Other questions that require responses consist of the presence of friendly bacteria to help plant development and what takes place to plants that grow in low gravity.

Long method to go

NASA prepares a human journey to Mars within the next 10 to 15 years approximately but comparable strategies are also being pursued by billionaire Elon Musk and the Dutch company Mars One, tentatively intending to establish human colonies on the Red Planet.

Technology and the expertise to keep astronauts alive on Mars still has a long method to go said Christophe Lasseur, a European Space Agency (ESA) Life Support expert, who deals with metabolic elements of space travel.

Lasseur believed Wamelink s research of growing plants in space soils is not a priority.

He stated other requirements for space survival like the appropriate facilities to grow similar vegetables in labs was far more important to supply optimal reliability for future groups.

We should regard a plant as a piece of technology and comprehend precisely what occurs to it initially. All chemical, microbiological and physiological elements (of plants in extraterrestrial conditions) need to be comprehended and mapped. We cannot take threats.

Shady Acres Herb Farm closing Chaska greenhouses after 39 years


Theresa and Jim Mieseler grew and offered herbs and vegetables for 39 years at Shady Acres Herb Farm in Chaska, which is closing June 12.

For virtually four years, Theresa Mieseler has actually been a go-to source of plants and expertise for gardeners who wish to grow herbs. In the mid-1970’s, when she was positioned in charge of the herb gardens at the Minnesota Landscape Arboretum by then-director Leon Snyder, she admits she was clueless.

I told him I put on to understand exactly what an herb is, recalled Mieseler.

She was a quick research study. Quickly she belonged to regional and global herb societies, and she and her spouse, Jim, were cultivating their own herb gardens, consisting of uncommon varieties, on their acreage in Chaska.

In 1977, the Mieselers turned their seedlings grown in Dixie cups in their basement into Shady Acres Herb Farm, where they ultimately cultivated and sold about 600 varieties of cooking herbs and vegetables including heirloom tomatoes and peppers in 8 greenhouses.

After 39 years, the couple, both in their 60’s, are hanging up their trowels since June 12.

It got to be a great deal of work, and Jim has back issues, stated Theresa, who added that they’re not selling or leasing the herb farm. Now was the time to retire.

The resourceful couple worked all year long on the farm, planting seedlings in the greenhouses in February and wrapping up the selling season in mid-June. They also held herb-related classes and events and opened a gift store.

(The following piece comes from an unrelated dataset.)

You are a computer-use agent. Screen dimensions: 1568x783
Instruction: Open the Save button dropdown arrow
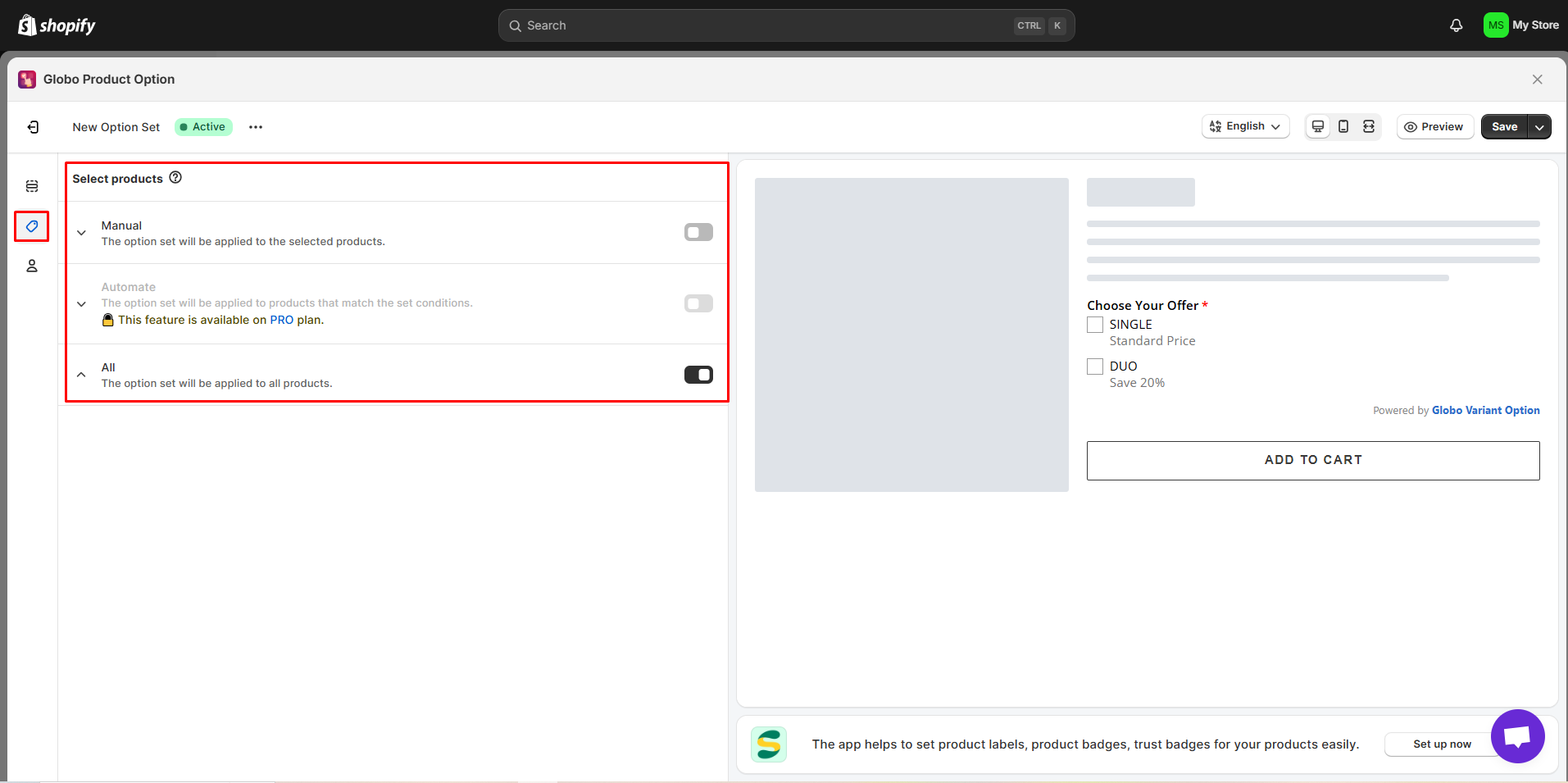[x=1539, y=126]

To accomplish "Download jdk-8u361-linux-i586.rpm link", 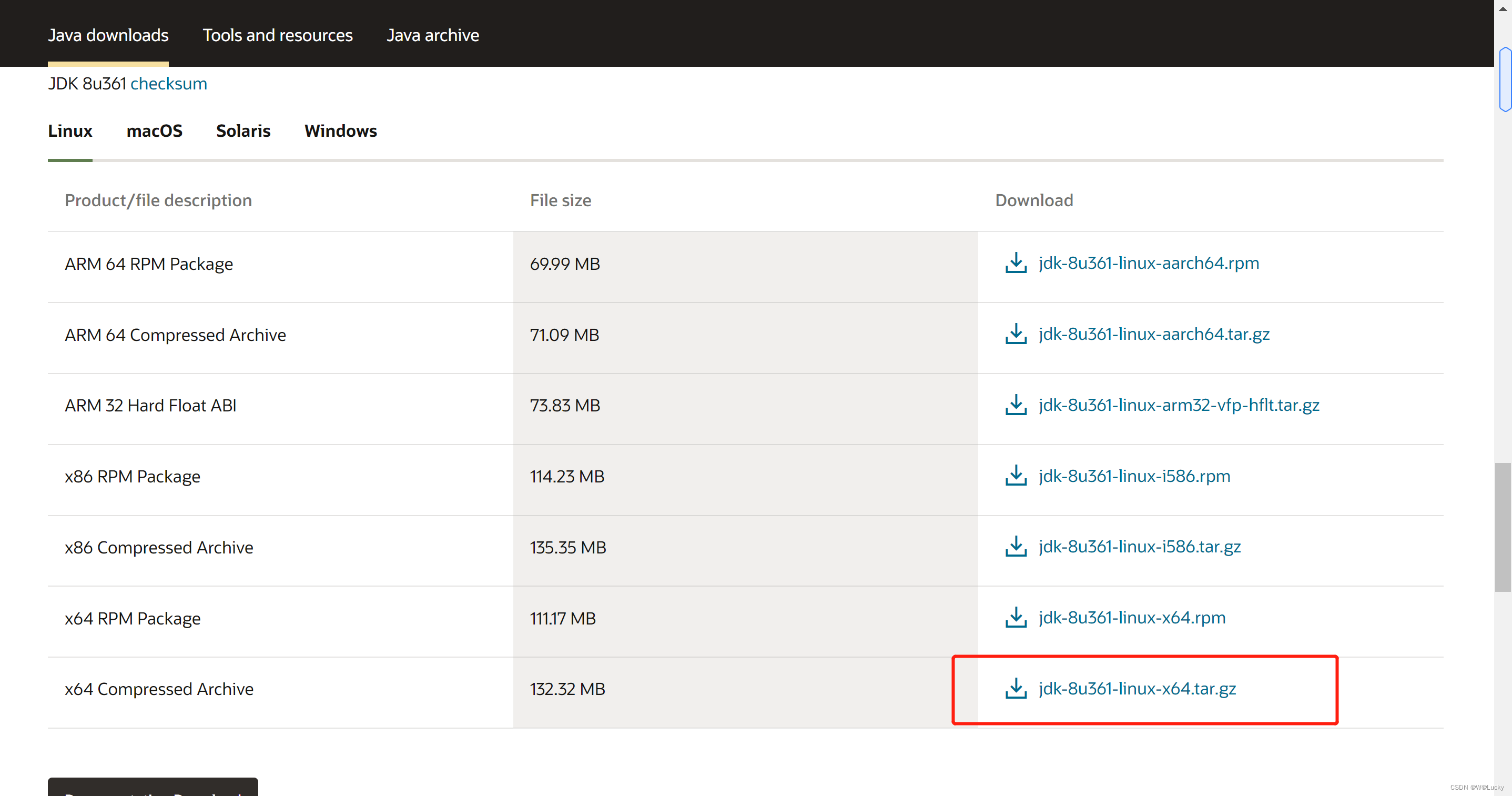I will click(1134, 476).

We never ever dreamed that it would be such a wonderful business to be in and how it made people delighted, said Theresa, noting that they’ve made friends with garden enthusiasts all over the world who share their enthusiasm for herbs.

Shady Acres and its comprehensive, delicious array will be missed out on by Twin Cities herb enthusiasts, judging from e-mails and call to the Mieselers since they announced the closing. The couple even planted flats of specialized herbs for some of their loyal clients.

Now I m questioning where I m going to find mrihani basil, said Theresa.

Last herb hurrah

Shady Acres closing sale is 9 a.m. to 5 p.m. June 9-11, and 10 a.m. to 4 p.m. June 12, with plants, containers and pots offered at half-price.

The Mieselers likewise will set up a big tent for their last Garden Salon from 9 a.m. to 3 p.m. June 27, featuring herb-related lectures, workshops, presentations and lunch at 7815 Hwy. 212, Chaska. Cost is $65. Register at by June 20.